Não se pode representar sem pensar, sempre tive teorias.
Cada vez acho mais que a representação é tridimensional. Para representar é preciso pensar nas três dimensões. Ver a personagem, ver a pessoa, e ver o olhar da pessoa sobre essa personagem. Ser actor é estar sobre um círculo cheio de gomos, quando eu tiver passado pelos gomos todos, aí sou mesmo actriz a sério. Na peça Confissões ao Luar, de Eugene O’Neill, encenada pelo João Canijo, teve uma experiência importante. Como?
As pessoas começaram a rir, achei que estava a fazer uma coisa errada. A actriz para a personagem devia ser uma mulher grande, com medo do seu tamanho, o oposto de mim. Então, descobri que as pessoas estavam a rir pelo lado patético. E gostei. A coisa que mais me irrita é que não me questionem. Hoje procuram-se as respostas, nós divertimo- -nos com as perguntas. Não tenho o menor interesse nas respostas.
Eunice Muñoz diz que, na vossa profissão, é bom vestir e despir as personagens.
Vivemos várias vidas em simultâneo, isso é um gozo e um poder. Ser actor é estar longe do poder, pressupõe liberdade, e a liberdade é poder vi-ver várias coisas. E é uma sorte cada um poder ser como é, começamos a diferenciar-nos. Esta profissão tem uma coisa boa, está sempre a acabar e a recomeçar, temos sempre ciclos de vida, vamos vivendo outras coisas, outras vidas.

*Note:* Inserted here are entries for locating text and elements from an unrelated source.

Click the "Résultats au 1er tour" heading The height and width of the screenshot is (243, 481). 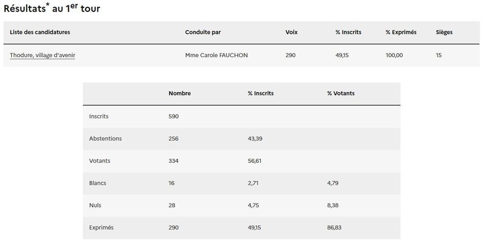pos(52,8)
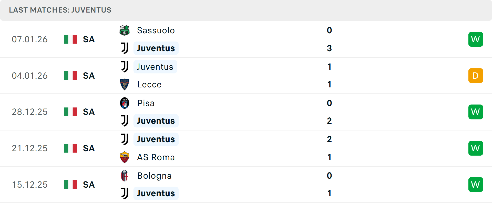
Task: Click the green W badge for 07.01.26
Action: click(476, 39)
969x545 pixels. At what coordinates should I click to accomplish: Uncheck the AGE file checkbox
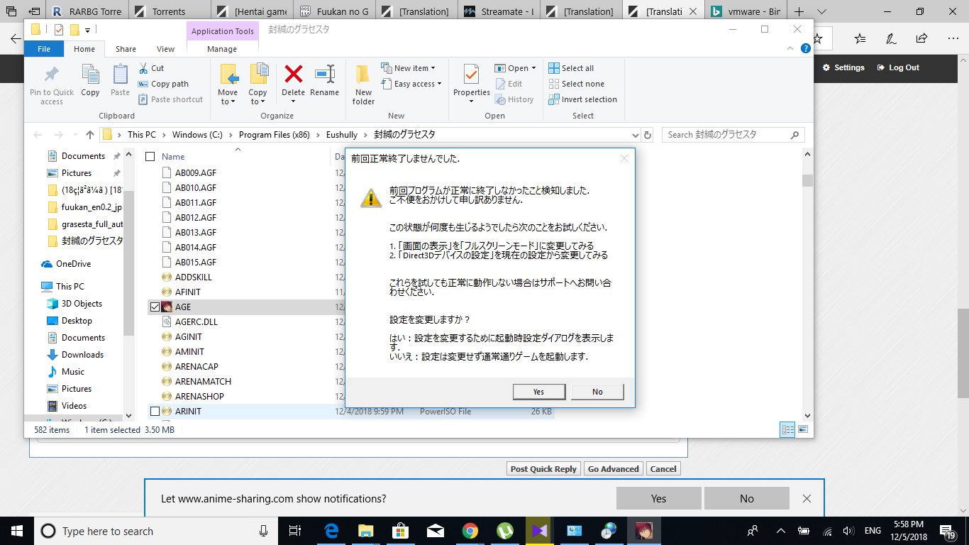pos(155,307)
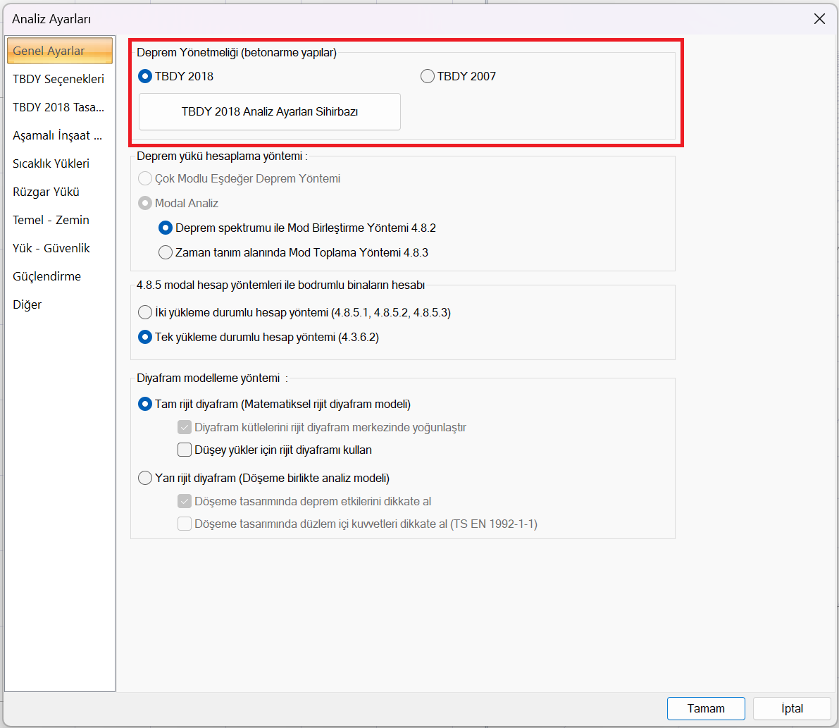Select İki yükleme durumlu hesap yöntemi
Viewport: 839px width, 728px height.
tap(146, 312)
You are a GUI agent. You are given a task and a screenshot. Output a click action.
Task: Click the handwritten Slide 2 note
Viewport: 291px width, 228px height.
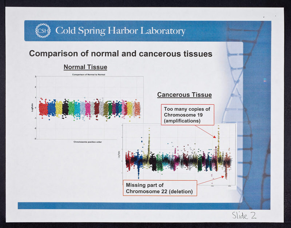pyautogui.click(x=244, y=215)

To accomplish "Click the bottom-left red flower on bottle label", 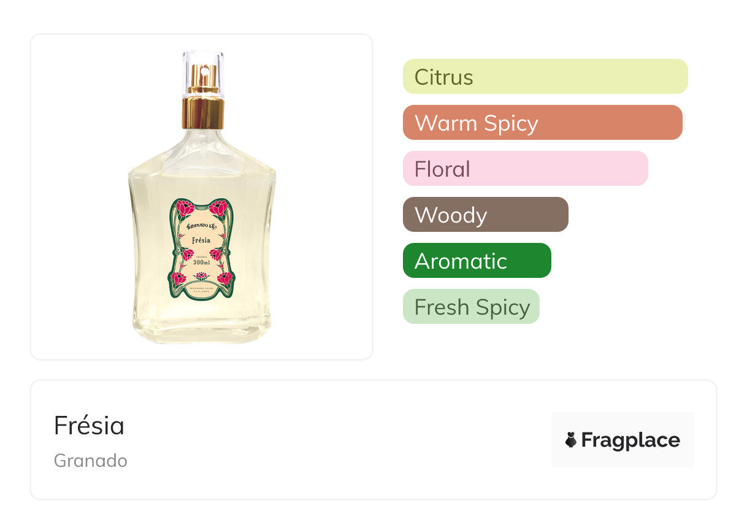I will [179, 278].
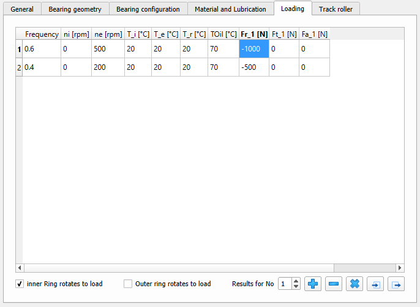Click horizontal scrollbar left arrow
420x307 pixels.
tap(20, 268)
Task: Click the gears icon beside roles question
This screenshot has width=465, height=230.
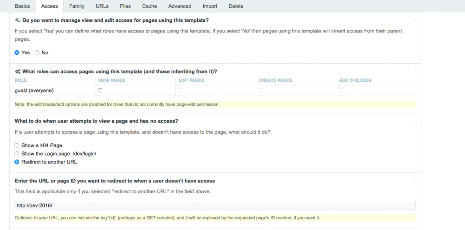Action: pos(18,72)
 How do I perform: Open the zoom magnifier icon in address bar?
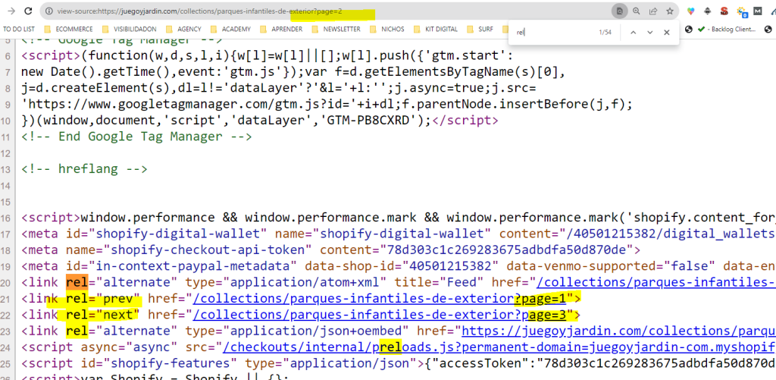tap(636, 11)
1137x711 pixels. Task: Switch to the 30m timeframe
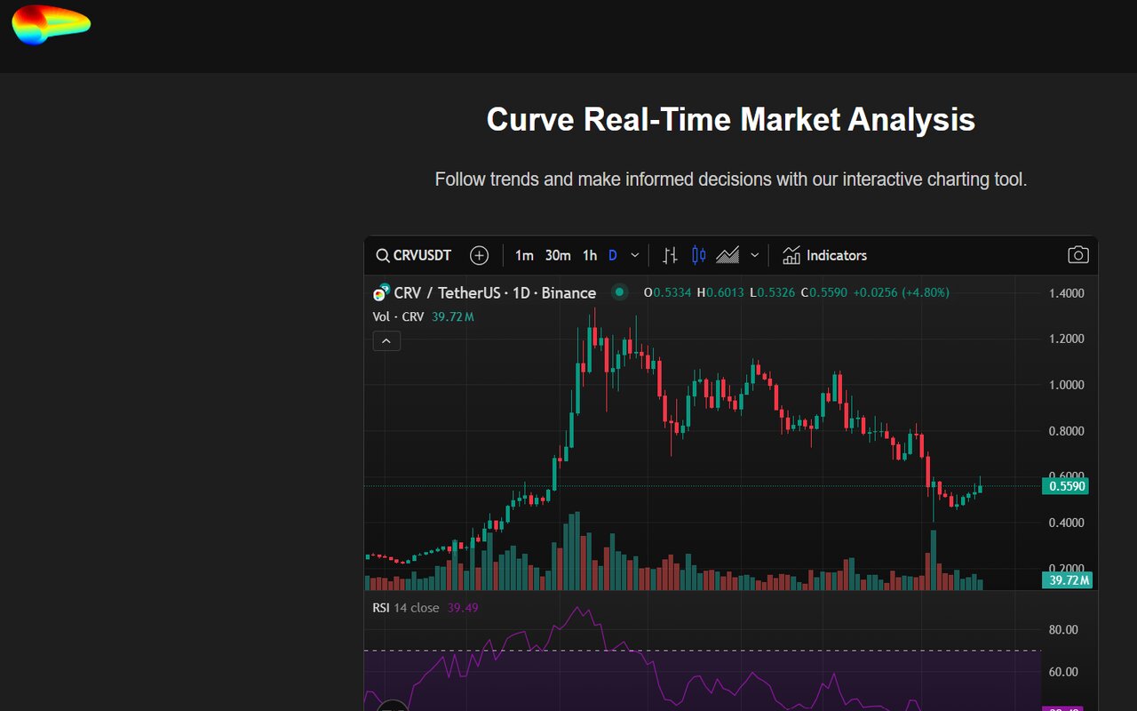pos(558,255)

Fala muito bem inglês e francês, é fluente em italiano e espanhol. Gostava de ter uma carreira internacional?
Já não quero ir trabalhar para o estrangeiro, se não podemos dizer a palavra portuguesa, aquilo que dizemos não significa nada. O que digo tem de ser em português. Com toda a tristeza ou alegria de ser portuguesa, é isso que me interessa.
Em Cannes, deu entrevistas, apareceu nas fotografias. Era uma actriz importante?
Eu já lá tinha estado com o Manoel de Oliveira, com o filme Inquietude. Com Olhar a Vida, senti um olhar em cima de mim, os media deram importância ao papel. As pessoas dizem-me: vocês, actores, são tratados como príncipes. Sermos mimados à partida seria bestial. Estava a fazer um filme no Sul de França, eles achavam que eu era muito importante e não era, isso divertia-me. Já alimentei o ego, descobri que é um empecilho, que deve ser abatido liminarmente. Perguntei-me: vou continuar a representar? Aí, entra o Canijo. Faz-me ser criadora, entrar num projecto, tenho de decidir e escolher se quero ou não continuar.
Pensa em outras experiências, além de actriz?
Tenho dificuldade em lidar com a prática da autoridade. Gosto de dirigir actores. Gosto de trabalhar com crianças. Mas não sou capaz de encenar nem de realizar. Tem medo de falhar?
Prezo muito a coragem. Sou forte. O medo é uma prova de inteligência, mas, se não se enfrenta, paralisa. Eu nem da morte tenho medo. Tenho medo de ser má mãe, de falhar como mãe. Penso muito para descobrir como hei-de fazer que a minha filha seja corajosa, que não tenha medo e vá para a frente. O único medo que tenho é de lhe dar insegurança. Quem tem medo não vai poder avançar. Conta-Me como Foi tem sido um sucesso... É um exercício agradável de memórias e famílias. Cada vez que exercemos a palavra, temos de exercê-la com verdade intrínseca e cultural. É o nosso passado, o da nossa família, está lá tudo. Lembro-me daquelas personagens nos anos 60, há brincadeiras que faço porque me lembro, digo “Ó minha mãe”, uso certas palavras. Os ritmos de fala eram diferentes, as pessoas tinham mais tempo na cadência da fala. A graça é, em cada trabalho que fazemos, haver sempre partilha. Para um actor é muito bom ter pessoas competentes e criativas a trabalhar em cenários, adereços, guarda-roupa, como as que trabalham no Conta-Me.